━━━ Exercise data

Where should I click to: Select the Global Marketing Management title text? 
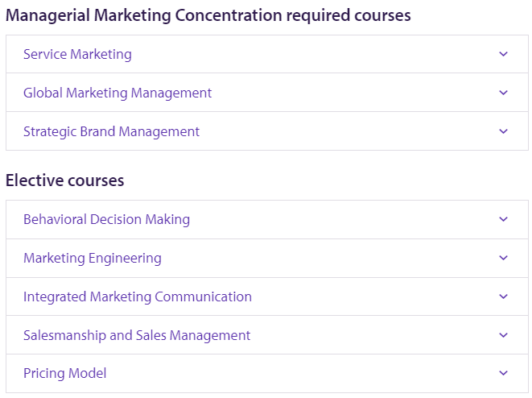tap(118, 93)
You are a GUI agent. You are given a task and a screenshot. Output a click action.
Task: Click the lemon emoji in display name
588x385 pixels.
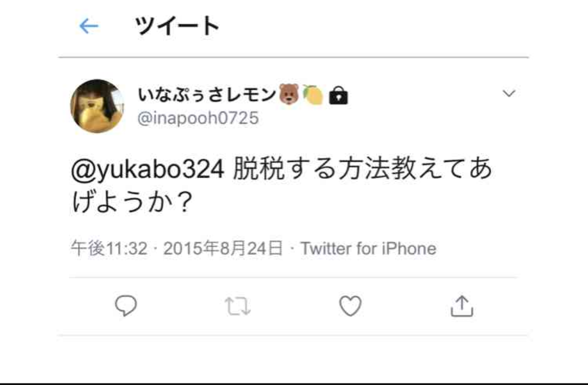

━━━━━━

From the first line to the last, copy the listing above exactly and leave out the images.

# [Task solution]
Where should I click to: Select the Global Marketing Management title text? 
tap(118, 93)
You are a GUI agent. You are given a task and a screenshot. Output a click action.
Task: Click the lemon emoji in display name
588x385 pixels.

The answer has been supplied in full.